Military Shuttle Secrecy is Justified

WITH the approach of another military space shuttle mission, set for an Aug. 8 blast off, the news media has started another round in the ``Guess-the-payload'' game. While poking fun at hapless, helpless Pentagon press officials, these reporters play their own game of courageous news sleuthing. The stakes are egos on one side and national security on the other. During the mission last December, while both NASA and defense officials remained silent about the progress of the flight, the news media regaled the public with mocking tales of inept Pentagon bureaucrats trying to cover up a space event which amateur observers in Canada and Europe had supposedly already completely penetrated.

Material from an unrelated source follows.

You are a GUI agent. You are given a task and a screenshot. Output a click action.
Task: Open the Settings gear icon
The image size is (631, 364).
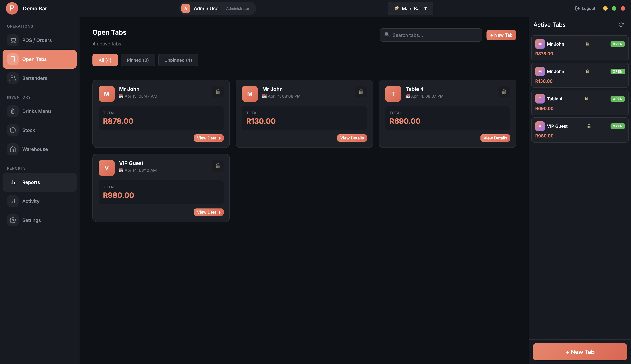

A series of experts were trotted out to disclaim on how ridiculous it was for the government to try to keep secrets. The key themes were that such secrecy didn't work anyhow, and was immoral even to attempt since it violated the public's right to know how its tax dollars were being spent.

Such claims are unjustified, based more on ego-tripping and ideological bias than on sound analysis. Secrecy surrounding shuttle missions is necessary and effective, and the only ``rights'' violated by it are those of voyeuristic thrill-seekers or their media employers.

Many military spacecraft perform functions subject to countermeasures, but the dilemma facing the Soviets is what sort of countermeasures to apply. Successfully-maintained ignorance can tremendously enhance the value of such costly satellites, and it has often done so, mercifully invisible to the news media. Likewise, exposure of function can reduce or even eliminate the applications planned for them, and this has happened too. Sometimes that exposure comes from spies, and sometimes from open sources.

One feature of military shuttle missions most often mocked by newsmen is the withholding of launch time and intended orbital path. A frequent refrain is that such data is ``immediately obvious'' to Soviet spy satellites.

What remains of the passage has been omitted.